With the failed vote last week, many people concerned about fluoride can only conclude that Irish politicians are incapable of protecting us from being poisoned through our water supply – no matter how much scientific evidence showing the inefficacy of fluoride for dental health, and its links to serious adverse health effects, is put in front of them.
Which makes it more important than ever that we get behind the legal action being taken by the Girl Against Fluoride, Aisling FitzGibbon, against the Irish State to stop mandatory water fluoridation.
“I think the fluoride vote in the Dáil was enlightening, not depressing,” says FitzGibbon. “It has shattered the illusion that government will protect us. It shows that the political system is psychopathic, in that it exhibits no moral qualms whatsoever in continuing to poison us. Protecting their policy and vested interests and saving face are more important than the health of the entire population.
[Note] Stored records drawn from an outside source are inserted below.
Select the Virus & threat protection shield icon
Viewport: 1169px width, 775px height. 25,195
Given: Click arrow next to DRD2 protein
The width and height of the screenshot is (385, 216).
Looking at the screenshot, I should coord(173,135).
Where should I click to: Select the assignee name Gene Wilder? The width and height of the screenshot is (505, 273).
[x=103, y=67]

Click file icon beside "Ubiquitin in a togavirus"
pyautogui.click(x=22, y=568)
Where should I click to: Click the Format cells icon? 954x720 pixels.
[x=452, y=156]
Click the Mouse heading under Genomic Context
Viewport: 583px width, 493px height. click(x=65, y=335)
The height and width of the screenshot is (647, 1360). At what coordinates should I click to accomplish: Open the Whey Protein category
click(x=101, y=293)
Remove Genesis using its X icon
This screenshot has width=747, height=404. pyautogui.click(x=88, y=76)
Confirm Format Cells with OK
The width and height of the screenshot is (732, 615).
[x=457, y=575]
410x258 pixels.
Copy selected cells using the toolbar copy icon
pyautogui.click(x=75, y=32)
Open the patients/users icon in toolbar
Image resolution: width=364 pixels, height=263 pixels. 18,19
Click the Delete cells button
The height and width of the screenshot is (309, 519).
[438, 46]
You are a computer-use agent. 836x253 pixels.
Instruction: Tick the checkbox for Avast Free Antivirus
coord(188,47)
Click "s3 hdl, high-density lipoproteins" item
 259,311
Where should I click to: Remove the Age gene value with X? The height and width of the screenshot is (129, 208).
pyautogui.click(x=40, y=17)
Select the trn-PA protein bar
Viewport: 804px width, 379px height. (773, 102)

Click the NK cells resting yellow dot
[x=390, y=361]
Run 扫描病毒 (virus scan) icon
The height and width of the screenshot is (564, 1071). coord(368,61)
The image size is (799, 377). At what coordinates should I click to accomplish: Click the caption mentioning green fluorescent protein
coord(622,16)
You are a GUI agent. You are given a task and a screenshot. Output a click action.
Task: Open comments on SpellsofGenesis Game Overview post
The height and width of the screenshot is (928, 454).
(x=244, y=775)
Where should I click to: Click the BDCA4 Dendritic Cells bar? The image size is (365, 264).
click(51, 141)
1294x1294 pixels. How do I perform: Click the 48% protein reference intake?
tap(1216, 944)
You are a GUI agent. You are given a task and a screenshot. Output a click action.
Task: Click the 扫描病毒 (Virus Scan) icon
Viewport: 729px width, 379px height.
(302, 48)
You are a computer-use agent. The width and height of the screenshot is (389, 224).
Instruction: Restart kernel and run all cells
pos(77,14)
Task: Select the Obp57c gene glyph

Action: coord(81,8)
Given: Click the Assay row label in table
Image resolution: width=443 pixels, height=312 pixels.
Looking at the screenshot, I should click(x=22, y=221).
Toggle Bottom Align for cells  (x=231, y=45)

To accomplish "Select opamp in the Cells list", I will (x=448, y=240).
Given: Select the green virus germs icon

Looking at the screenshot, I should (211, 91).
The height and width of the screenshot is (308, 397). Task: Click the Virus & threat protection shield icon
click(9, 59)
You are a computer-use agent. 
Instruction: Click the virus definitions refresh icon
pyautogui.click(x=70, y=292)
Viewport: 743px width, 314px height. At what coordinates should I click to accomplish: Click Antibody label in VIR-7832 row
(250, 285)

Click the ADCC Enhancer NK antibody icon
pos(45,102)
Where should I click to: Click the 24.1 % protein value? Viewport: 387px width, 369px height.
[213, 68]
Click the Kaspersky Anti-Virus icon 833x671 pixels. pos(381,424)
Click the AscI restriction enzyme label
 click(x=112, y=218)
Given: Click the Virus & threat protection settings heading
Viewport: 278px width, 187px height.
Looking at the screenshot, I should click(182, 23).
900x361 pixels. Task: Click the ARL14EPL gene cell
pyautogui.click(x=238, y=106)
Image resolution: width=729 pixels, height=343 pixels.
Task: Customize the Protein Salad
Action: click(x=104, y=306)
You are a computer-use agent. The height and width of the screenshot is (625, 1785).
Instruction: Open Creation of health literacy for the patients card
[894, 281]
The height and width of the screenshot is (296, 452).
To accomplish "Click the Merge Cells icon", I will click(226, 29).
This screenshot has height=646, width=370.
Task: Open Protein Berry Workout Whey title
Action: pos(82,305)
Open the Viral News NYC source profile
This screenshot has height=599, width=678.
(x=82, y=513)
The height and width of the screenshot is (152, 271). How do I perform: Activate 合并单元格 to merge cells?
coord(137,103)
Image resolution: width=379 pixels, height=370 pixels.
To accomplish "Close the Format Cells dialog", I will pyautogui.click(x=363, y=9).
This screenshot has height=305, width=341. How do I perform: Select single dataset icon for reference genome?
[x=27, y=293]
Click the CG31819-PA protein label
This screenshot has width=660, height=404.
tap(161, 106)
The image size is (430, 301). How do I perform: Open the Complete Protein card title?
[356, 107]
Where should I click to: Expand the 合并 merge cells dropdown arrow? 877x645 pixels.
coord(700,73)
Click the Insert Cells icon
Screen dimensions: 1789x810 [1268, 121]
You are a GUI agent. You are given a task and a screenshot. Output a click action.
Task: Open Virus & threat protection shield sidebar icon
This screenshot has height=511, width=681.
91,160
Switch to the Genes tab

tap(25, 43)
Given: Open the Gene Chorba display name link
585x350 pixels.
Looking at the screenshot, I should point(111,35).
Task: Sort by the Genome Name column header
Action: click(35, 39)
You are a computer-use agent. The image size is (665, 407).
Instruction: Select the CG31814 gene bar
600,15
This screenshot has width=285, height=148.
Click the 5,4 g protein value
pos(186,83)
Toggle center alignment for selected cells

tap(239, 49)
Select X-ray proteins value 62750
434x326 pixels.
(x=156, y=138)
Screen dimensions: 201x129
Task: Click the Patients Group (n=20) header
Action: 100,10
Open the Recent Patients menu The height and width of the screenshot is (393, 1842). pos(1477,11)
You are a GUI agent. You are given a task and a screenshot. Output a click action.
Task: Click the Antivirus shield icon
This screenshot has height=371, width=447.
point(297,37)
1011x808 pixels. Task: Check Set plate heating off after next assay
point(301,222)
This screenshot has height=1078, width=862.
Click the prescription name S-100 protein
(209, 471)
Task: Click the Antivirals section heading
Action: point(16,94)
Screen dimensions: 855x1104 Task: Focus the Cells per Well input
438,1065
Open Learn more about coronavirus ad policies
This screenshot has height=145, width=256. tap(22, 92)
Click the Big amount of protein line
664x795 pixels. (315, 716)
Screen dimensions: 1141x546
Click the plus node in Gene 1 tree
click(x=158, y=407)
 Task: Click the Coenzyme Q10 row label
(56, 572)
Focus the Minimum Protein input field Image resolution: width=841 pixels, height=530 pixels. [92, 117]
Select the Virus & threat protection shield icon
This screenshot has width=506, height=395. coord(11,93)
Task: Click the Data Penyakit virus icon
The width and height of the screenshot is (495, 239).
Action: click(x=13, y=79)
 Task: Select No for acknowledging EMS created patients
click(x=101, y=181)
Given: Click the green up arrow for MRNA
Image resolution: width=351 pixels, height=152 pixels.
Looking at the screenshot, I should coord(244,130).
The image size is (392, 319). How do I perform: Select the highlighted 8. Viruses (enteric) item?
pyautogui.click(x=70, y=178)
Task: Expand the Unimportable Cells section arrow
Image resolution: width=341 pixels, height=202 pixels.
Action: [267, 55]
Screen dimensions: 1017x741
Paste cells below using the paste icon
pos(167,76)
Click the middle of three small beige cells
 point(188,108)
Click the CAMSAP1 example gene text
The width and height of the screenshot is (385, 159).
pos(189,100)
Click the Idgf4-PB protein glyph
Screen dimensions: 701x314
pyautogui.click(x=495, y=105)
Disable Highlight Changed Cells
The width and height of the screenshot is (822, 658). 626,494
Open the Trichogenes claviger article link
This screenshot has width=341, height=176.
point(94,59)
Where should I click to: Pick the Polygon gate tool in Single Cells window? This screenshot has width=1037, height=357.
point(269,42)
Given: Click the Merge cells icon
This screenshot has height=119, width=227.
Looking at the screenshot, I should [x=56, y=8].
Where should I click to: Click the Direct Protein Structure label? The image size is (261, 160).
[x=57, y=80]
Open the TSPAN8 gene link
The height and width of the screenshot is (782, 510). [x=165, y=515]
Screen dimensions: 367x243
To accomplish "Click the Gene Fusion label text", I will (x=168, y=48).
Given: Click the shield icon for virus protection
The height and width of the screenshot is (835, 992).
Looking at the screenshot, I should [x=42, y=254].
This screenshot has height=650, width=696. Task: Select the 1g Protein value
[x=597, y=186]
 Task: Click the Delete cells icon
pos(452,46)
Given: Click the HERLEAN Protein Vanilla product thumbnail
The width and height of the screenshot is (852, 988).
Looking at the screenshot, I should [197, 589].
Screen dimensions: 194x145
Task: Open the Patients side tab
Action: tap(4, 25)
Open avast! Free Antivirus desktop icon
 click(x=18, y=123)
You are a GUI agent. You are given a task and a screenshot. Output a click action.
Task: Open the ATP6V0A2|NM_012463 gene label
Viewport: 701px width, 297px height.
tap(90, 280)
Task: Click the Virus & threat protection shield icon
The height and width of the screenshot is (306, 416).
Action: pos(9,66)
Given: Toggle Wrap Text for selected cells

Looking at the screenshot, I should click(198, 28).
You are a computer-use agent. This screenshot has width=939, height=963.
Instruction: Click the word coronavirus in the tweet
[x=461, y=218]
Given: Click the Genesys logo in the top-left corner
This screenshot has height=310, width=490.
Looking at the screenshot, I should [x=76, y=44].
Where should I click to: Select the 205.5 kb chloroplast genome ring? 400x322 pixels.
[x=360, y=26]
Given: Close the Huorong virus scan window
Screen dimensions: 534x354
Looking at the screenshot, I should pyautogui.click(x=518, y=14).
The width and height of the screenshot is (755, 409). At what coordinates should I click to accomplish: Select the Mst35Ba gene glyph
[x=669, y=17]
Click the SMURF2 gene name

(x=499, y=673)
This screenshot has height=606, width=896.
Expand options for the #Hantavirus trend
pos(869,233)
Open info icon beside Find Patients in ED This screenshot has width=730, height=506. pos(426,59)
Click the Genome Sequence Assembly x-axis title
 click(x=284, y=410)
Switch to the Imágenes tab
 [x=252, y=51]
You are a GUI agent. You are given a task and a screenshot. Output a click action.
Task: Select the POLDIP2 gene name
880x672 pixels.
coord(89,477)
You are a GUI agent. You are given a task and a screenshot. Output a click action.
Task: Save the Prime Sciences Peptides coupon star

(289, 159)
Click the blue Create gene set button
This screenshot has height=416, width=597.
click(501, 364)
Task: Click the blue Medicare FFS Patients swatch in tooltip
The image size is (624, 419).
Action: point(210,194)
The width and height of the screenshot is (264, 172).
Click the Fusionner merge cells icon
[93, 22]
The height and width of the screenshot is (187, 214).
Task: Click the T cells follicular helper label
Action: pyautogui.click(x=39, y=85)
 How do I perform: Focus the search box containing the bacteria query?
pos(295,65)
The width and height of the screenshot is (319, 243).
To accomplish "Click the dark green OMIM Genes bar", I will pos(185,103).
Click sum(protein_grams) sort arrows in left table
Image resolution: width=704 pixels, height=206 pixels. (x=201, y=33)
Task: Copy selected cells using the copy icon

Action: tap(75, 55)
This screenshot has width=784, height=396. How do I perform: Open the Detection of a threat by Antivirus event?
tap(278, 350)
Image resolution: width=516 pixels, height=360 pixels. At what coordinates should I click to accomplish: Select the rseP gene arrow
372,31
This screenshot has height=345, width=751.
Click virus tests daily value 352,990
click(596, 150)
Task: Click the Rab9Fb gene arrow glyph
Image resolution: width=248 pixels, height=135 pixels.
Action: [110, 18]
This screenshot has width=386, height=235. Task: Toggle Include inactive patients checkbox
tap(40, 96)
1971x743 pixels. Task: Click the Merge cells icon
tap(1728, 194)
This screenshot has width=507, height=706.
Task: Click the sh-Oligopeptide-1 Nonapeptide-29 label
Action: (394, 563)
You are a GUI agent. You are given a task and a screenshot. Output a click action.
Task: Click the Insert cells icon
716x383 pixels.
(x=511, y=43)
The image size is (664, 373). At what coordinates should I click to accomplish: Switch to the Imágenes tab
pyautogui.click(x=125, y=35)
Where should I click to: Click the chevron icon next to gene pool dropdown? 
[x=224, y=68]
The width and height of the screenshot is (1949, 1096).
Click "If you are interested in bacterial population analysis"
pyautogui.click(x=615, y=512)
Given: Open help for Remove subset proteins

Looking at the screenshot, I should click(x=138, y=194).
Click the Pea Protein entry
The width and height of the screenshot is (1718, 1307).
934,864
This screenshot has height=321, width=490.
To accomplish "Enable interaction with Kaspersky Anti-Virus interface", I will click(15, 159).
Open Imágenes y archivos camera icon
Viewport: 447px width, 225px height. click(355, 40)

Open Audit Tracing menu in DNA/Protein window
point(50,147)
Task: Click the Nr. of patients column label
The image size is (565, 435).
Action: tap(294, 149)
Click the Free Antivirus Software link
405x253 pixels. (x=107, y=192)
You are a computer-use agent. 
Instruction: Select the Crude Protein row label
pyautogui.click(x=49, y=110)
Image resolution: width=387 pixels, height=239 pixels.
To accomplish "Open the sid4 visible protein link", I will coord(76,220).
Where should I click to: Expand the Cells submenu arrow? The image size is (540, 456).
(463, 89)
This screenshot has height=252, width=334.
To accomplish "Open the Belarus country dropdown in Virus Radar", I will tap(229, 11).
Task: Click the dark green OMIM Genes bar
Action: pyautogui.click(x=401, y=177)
“Through the cumulative efforts of the Girl Against Fluoride campaign, the work of scientist Declan Waugh, and the investigation being conducted by Hot Press, people are learning the truth about fluoride. The penny is dropping that we are not being served by our elected representatives on this issue – and that is bringing into question everything the government is doing. If they can behave this insanely about fluoride, what else is going on behind the scenes?
“Since the politicians have closed ranks, our campaign is now appealing to the public,” says FitzGibbon. “We have to raise 30k to fund the court case, which is why we created the Naked Calendar 2014. The proceeds will fund administrative costs and international expert witnesses who will testify in the Irish court. It’s the public who’ll decide the fate of the fluoride issue in Ireland. Let’s get the F out!”